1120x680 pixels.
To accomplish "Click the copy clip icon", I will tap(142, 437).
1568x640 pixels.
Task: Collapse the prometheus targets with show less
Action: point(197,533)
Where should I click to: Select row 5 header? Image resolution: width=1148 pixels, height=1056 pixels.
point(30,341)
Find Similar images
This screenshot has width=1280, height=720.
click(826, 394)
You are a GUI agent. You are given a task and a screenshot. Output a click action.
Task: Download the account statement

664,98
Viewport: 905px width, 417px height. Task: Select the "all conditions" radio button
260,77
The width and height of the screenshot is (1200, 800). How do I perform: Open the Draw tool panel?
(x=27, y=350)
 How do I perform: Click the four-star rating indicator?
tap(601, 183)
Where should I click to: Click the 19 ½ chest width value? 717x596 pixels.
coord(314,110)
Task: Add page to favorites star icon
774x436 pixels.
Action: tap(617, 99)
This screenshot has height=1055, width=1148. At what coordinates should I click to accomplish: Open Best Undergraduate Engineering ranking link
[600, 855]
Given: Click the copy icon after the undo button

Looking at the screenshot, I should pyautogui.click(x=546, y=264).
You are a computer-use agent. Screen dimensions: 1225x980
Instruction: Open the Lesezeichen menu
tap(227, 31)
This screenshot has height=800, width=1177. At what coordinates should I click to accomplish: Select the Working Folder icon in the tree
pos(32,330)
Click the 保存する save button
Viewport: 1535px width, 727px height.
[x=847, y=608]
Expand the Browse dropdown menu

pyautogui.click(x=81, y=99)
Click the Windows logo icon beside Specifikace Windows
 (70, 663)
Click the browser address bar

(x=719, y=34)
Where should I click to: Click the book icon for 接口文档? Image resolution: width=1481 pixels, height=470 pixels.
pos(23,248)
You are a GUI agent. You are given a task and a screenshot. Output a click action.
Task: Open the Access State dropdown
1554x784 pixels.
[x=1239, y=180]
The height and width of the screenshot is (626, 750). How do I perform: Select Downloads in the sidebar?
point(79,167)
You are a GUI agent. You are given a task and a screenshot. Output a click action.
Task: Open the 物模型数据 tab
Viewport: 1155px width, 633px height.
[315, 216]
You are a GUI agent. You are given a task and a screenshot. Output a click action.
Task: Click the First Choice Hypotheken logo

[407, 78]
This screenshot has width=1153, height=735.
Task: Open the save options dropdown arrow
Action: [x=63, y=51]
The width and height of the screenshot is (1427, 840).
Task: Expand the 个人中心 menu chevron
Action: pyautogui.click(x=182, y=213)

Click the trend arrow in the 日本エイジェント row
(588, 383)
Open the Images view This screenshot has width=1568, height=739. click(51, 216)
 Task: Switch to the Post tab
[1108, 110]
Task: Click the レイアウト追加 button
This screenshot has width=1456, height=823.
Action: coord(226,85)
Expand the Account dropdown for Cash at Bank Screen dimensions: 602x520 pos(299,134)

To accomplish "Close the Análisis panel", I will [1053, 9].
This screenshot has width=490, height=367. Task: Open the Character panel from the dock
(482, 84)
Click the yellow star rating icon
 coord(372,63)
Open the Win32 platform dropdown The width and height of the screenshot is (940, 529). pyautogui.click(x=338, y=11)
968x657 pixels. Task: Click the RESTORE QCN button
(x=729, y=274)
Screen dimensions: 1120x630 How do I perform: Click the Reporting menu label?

---------------

### STATED PROBLEM
Please reproduce every one of the records above exactly, line for line.

### SOLUTION TO THIS PROBLEM
1120x680 pixels.
To accomplish "Click the copy clip icon", I will tap(142, 437).
1568x640 pixels.
Task: Collapse the prometheus targets with show less
Action: point(197,533)
Where should I click to: Select row 5 header? Image resolution: width=1148 pixels, height=1056 pixels.
point(30,341)
Find Similar images
This screenshot has width=1280, height=720.
click(826, 394)
You are a GUI agent. You are given a task and a screenshot. Output a click action.
Task: Download the account statement

664,98
Viewport: 905px width, 417px height. Task: Select the "all conditions" radio button
260,77
The width and height of the screenshot is (1200, 800). How do I perform: Open the Draw tool panel?
(x=27, y=350)
 How do I perform: Click the four-star rating indicator?
tap(601, 183)
Where should I click to: Click the 19 ½ chest width value? 717x596 pixels.
coord(314,110)
Task: Add page to favorites star icon
774x436 pixels.
Action: tap(617, 99)
This screenshot has height=1055, width=1148. At what coordinates should I click to accomplish: Open Best Undergraduate Engineering ranking link
[600, 855]
Given: Click the copy icon after the undo button

Looking at the screenshot, I should pyautogui.click(x=546, y=264).
You are a computer-use agent. Screen dimensions: 1225x980
Instruction: Open the Lesezeichen menu
tap(227, 31)
This screenshot has height=800, width=1177. At what coordinates should I click to accomplish: Select the Working Folder icon in the tree
pos(32,330)
Click the 保存する save button
Viewport: 1535px width, 727px height.
[x=847, y=608]
Expand the Browse dropdown menu

pyautogui.click(x=81, y=99)
Click the Windows logo icon beside Specifikace Windows
 (70, 663)
Click the browser address bar

(x=719, y=34)
Where should I click to: Click the book icon for 接口文档? Image resolution: width=1481 pixels, height=470 pixels.
pos(23,248)
You are a GUI agent. You are given a task and a screenshot. Output a click action.
Task: Open the Access State dropdown
1554x784 pixels.
[x=1239, y=180]
The height and width of the screenshot is (626, 750). How do I perform: Select Downloads in the sidebar?
point(79,167)
You are a GUI agent. You are given a task and a screenshot. Output a click action.
Task: Open the 物模型数据 tab
Viewport: 1155px width, 633px height.
[315, 216]
You are a GUI agent. You are given a task and a screenshot. Output a click action.
Task: Click the First Choice Hypotheken logo

[407, 78]
This screenshot has width=1153, height=735.
Task: Open the save options dropdown arrow
Action: [x=63, y=51]
The width and height of the screenshot is (1427, 840).
Task: Expand the 个人中心 menu chevron
Action: pyautogui.click(x=182, y=213)

Click the trend arrow in the 日本エイジェント row
(588, 383)
Open the Images view This screenshot has width=1568, height=739. click(51, 216)
 Task: Switch to the Post tab
[1108, 110]
Task: Click the レイアウト追加 button
This screenshot has width=1456, height=823.
Action: coord(226,85)
Expand the Account dropdown for Cash at Bank Screen dimensions: 602x520 pos(299,134)

To accomplish "Close the Análisis panel", I will [1053, 9].
This screenshot has width=490, height=367. Task: Open the Character panel from the dock
(482, 84)
Click the yellow star rating icon
 coord(372,63)
Open the Win32 platform dropdown The width and height of the screenshot is (940, 529). pyautogui.click(x=338, y=11)
968x657 pixels. Task: Click the RESTORE QCN button
(x=729, y=274)
Screen dimensions: 1120x630 How do I perform: Click the Reporting menu label?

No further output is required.